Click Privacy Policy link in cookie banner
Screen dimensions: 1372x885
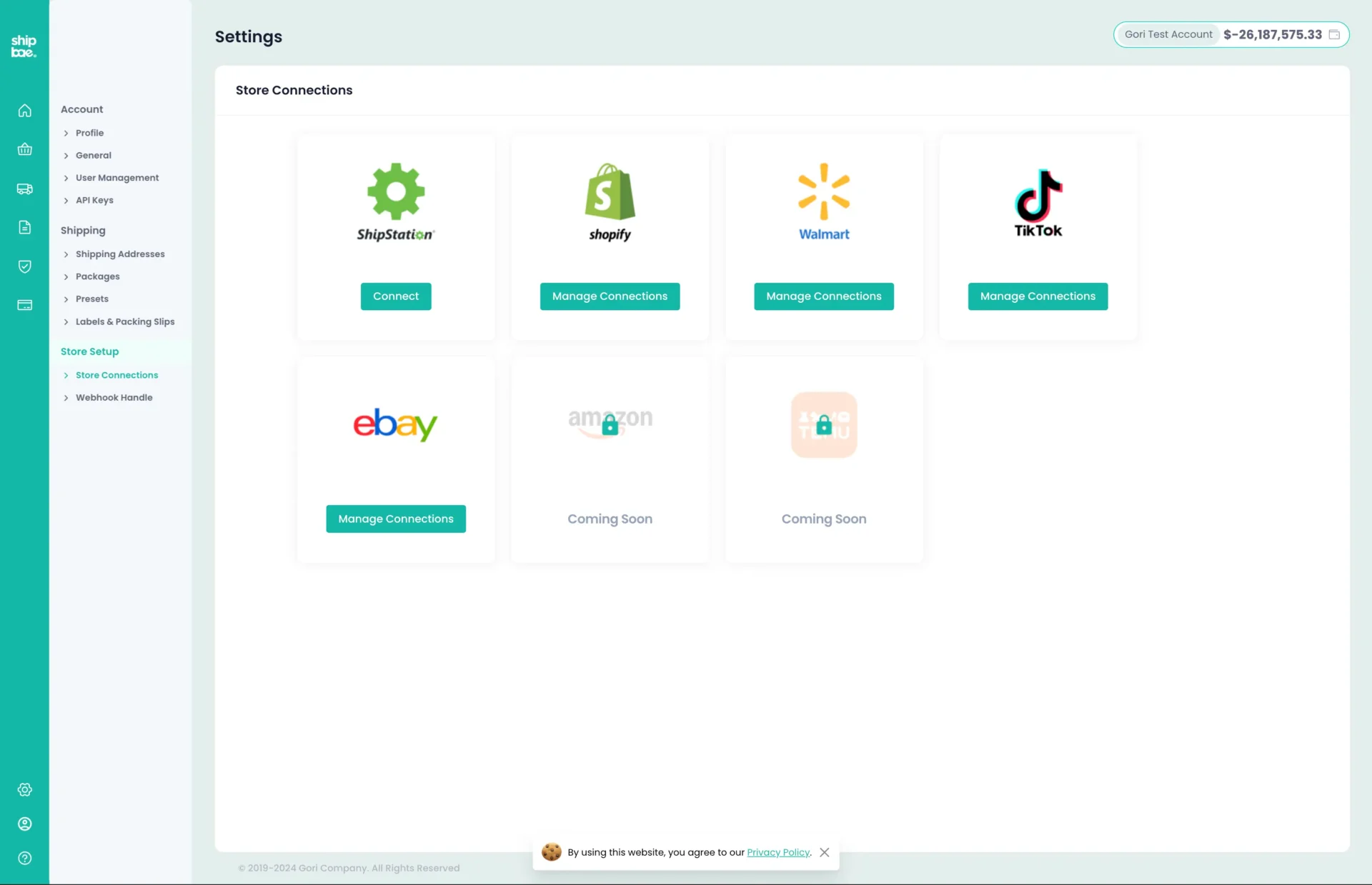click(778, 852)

---------------

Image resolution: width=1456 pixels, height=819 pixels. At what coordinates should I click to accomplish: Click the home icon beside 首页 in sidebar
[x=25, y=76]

---------------

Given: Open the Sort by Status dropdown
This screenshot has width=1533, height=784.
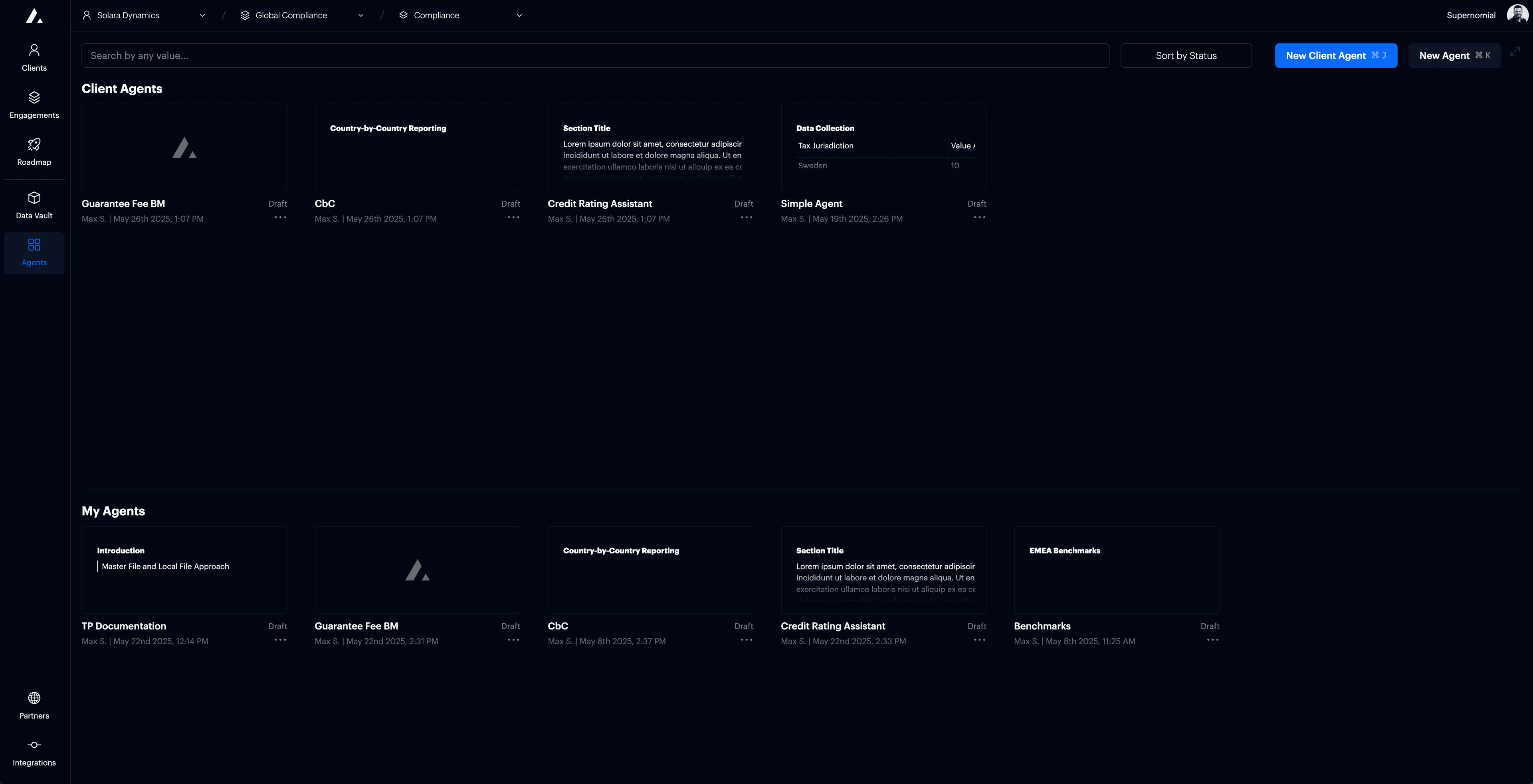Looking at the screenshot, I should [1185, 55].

---------------

=== Work to complete ===
Copy the lines of the entries word for word, from the line containing "Click Privacy Policy link in cookie banner" through the line containing "click(778, 852)", including both. Leave the pictures out of your copy.

=== Result for this exercise ===
Click Privacy Policy link in cookie banner
Screen dimensions: 1372x885
click(778, 852)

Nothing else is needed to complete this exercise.